*Work to complete:*
The lines running from the one that contains "373x280 pixels. Task: Click" to the end of the records below are what to reproduce, exactly and without pictures.

[Collected data entries]
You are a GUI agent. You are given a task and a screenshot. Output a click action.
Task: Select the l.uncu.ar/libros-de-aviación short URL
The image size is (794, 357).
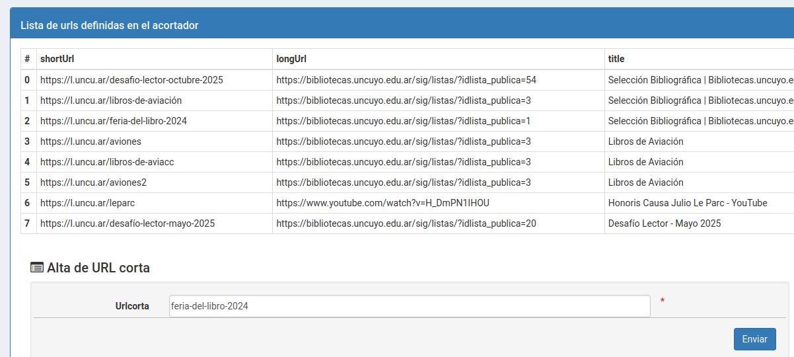(111, 100)
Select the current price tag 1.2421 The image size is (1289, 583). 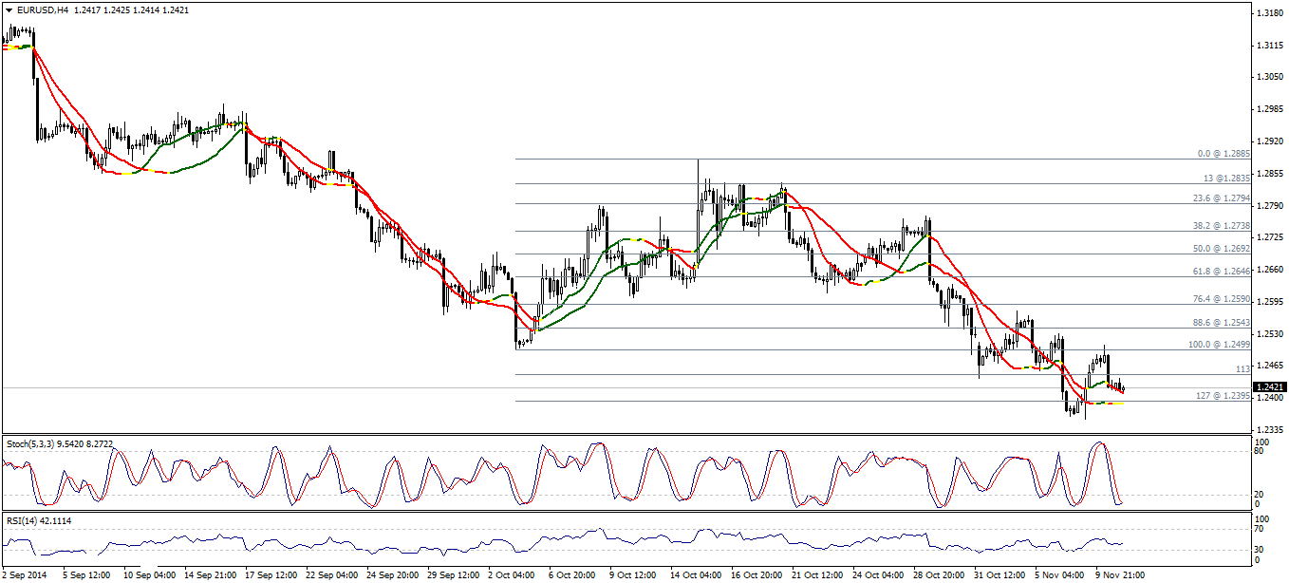[1268, 387]
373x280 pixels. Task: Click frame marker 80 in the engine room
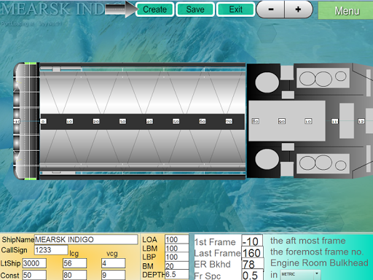[x=255, y=121]
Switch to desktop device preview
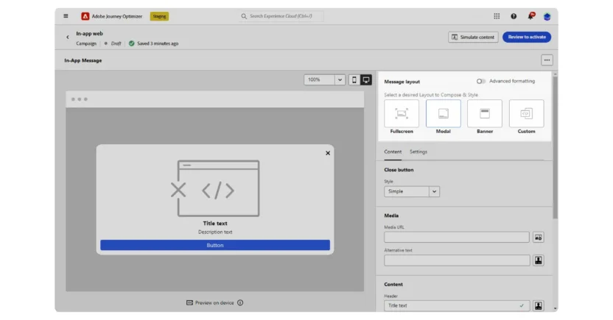Screen dimensions: 613x320 click(366, 79)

*Worked solution:*
373x280 pixels. Task: Click frame marker 80 in the engine room
[x=255, y=121]
Switch to desktop device preview
Screen dimensions: 613x320 click(366, 79)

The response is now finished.